EXERCISE REQUIREMENTS: Hunt through the lines below for the string "screenshot" and copy each one that has it.

————

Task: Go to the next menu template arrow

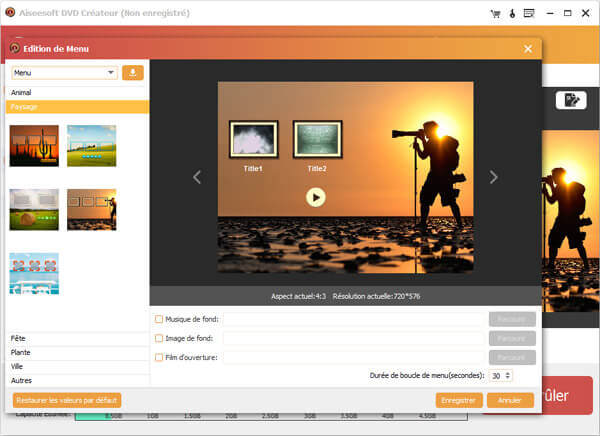Action: click(x=493, y=177)
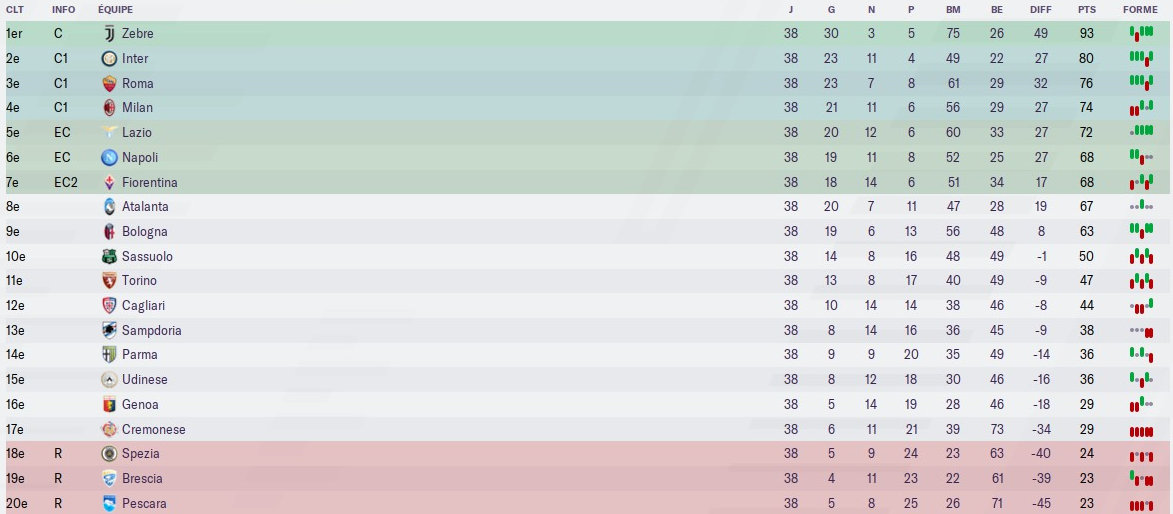
Task: Click the Roma club crest
Action: point(109,83)
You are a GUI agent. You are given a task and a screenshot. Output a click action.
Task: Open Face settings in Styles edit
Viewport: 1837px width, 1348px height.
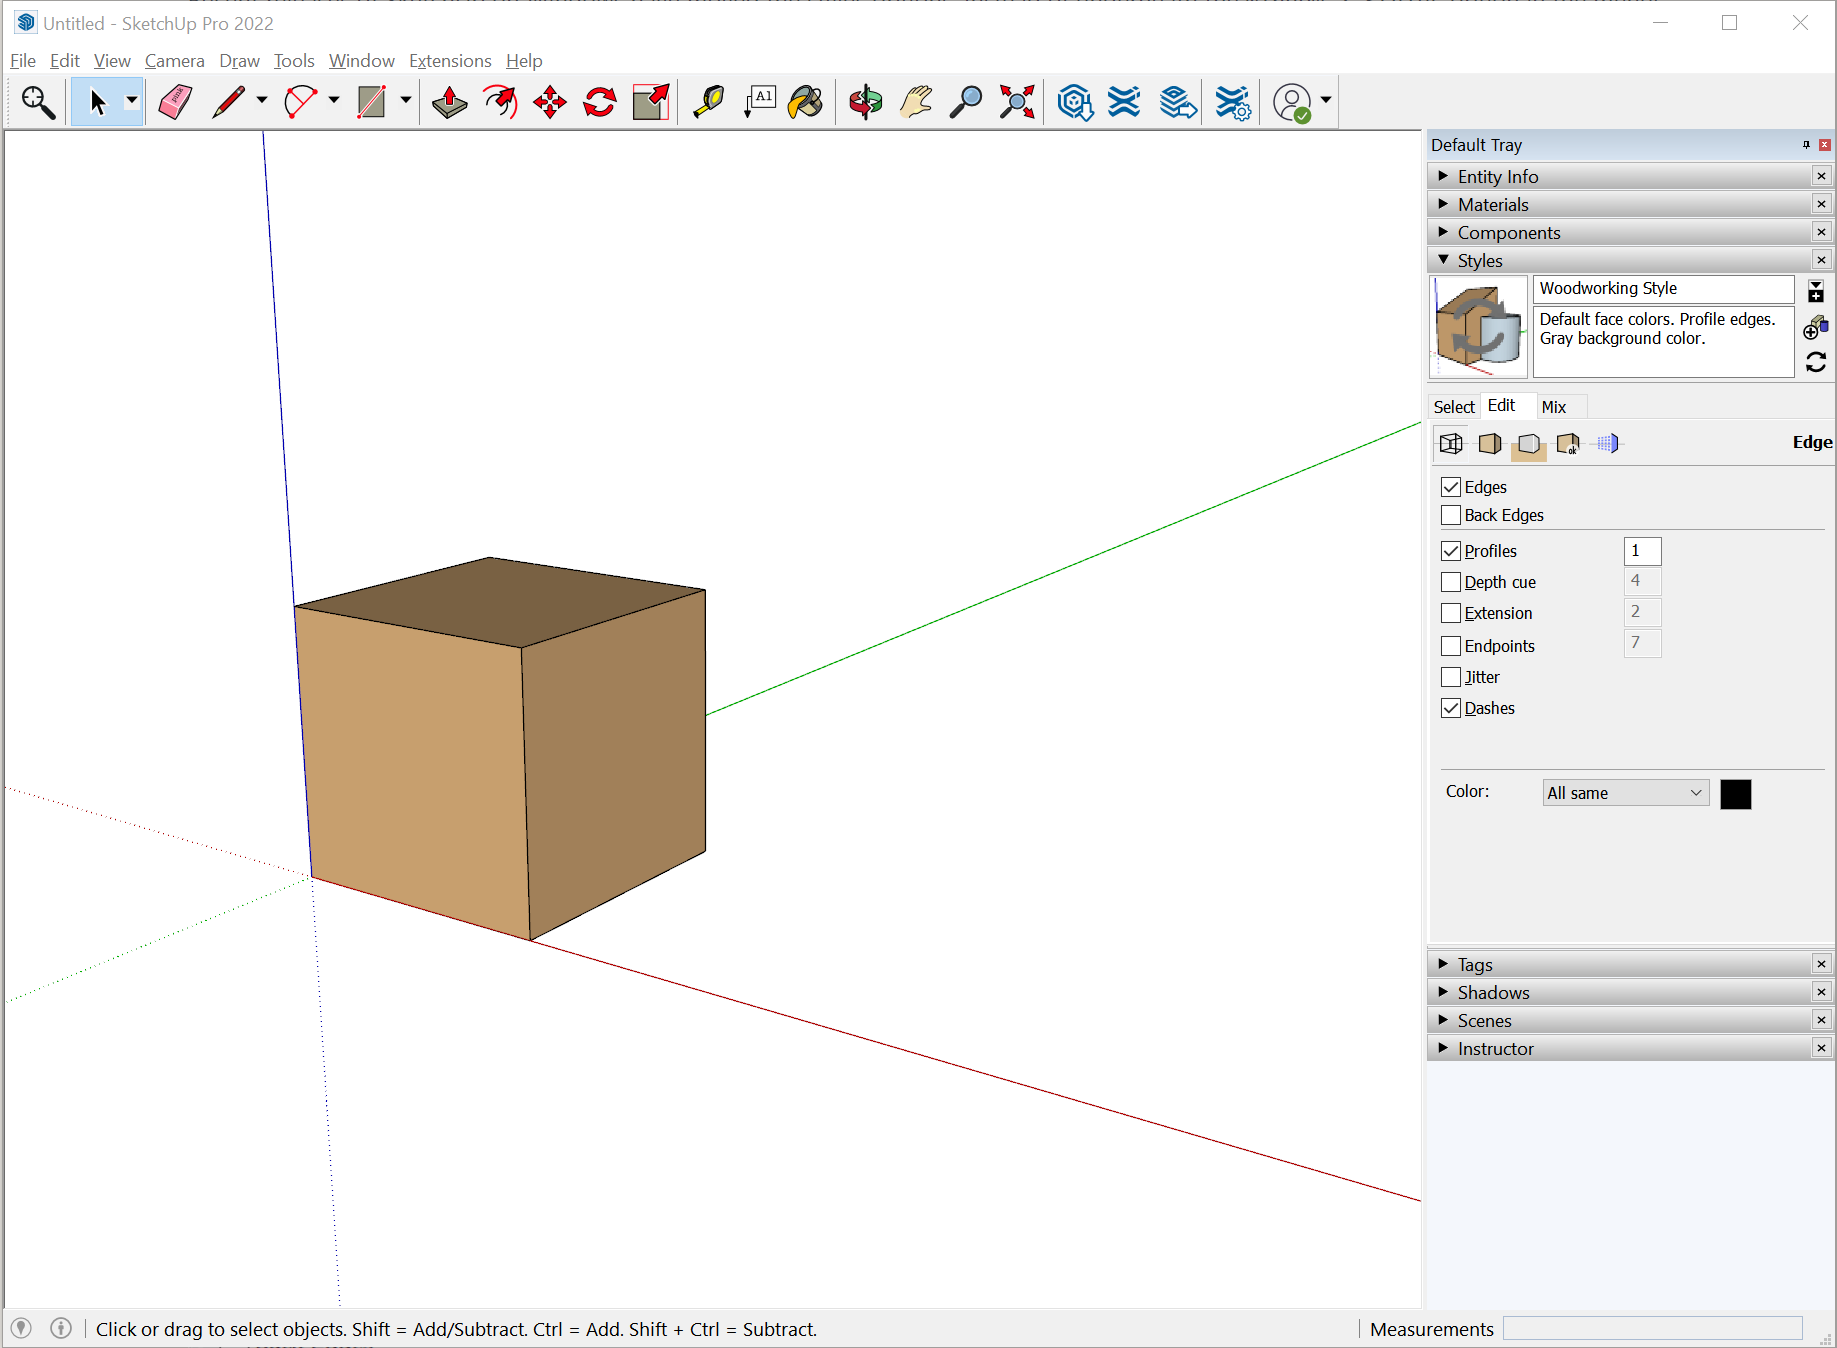pyautogui.click(x=1489, y=444)
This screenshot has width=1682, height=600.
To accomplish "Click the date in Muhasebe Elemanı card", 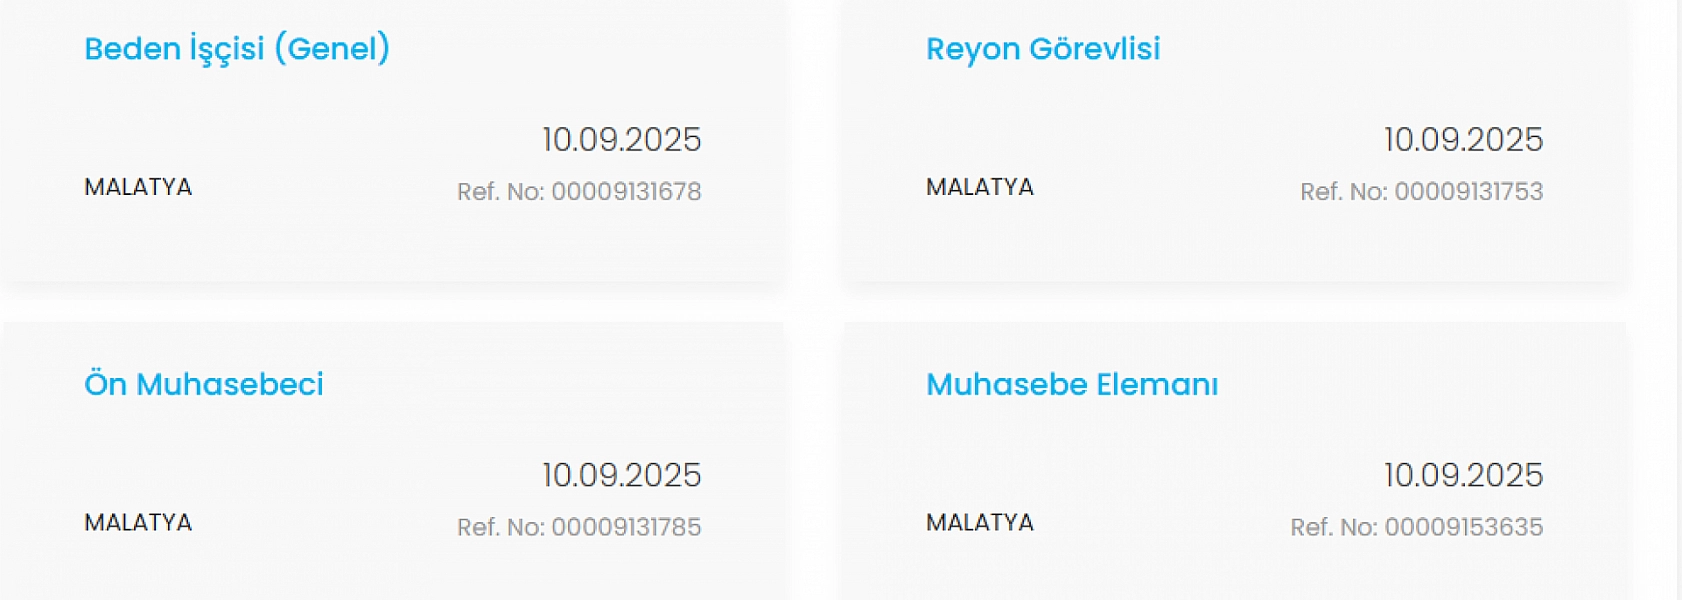I will pos(1463,476).
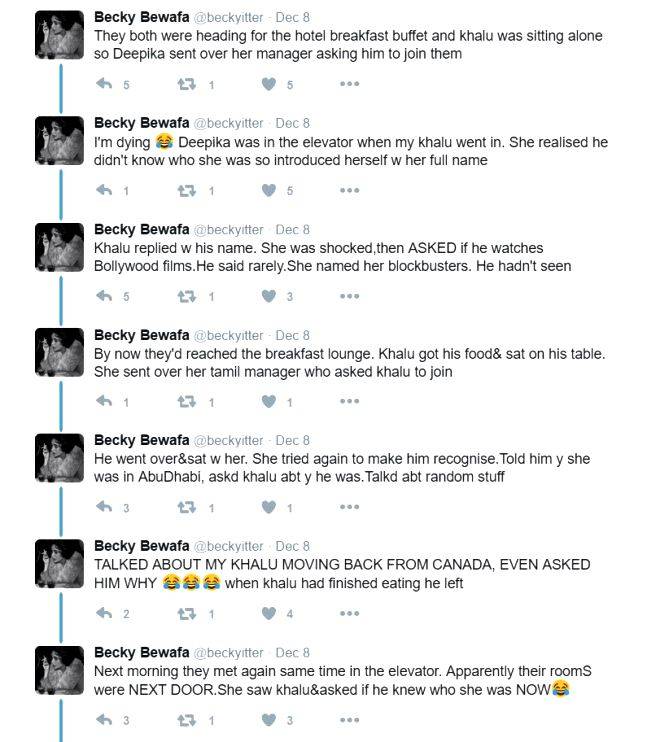Open more options on "He went over" tweet

[349, 508]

————

ANSWER FOR THIS EXERCISE:
You are a GUI agent. You are given a task and a screenshot. Output a click action.
This screenshot has width=1682, height=600.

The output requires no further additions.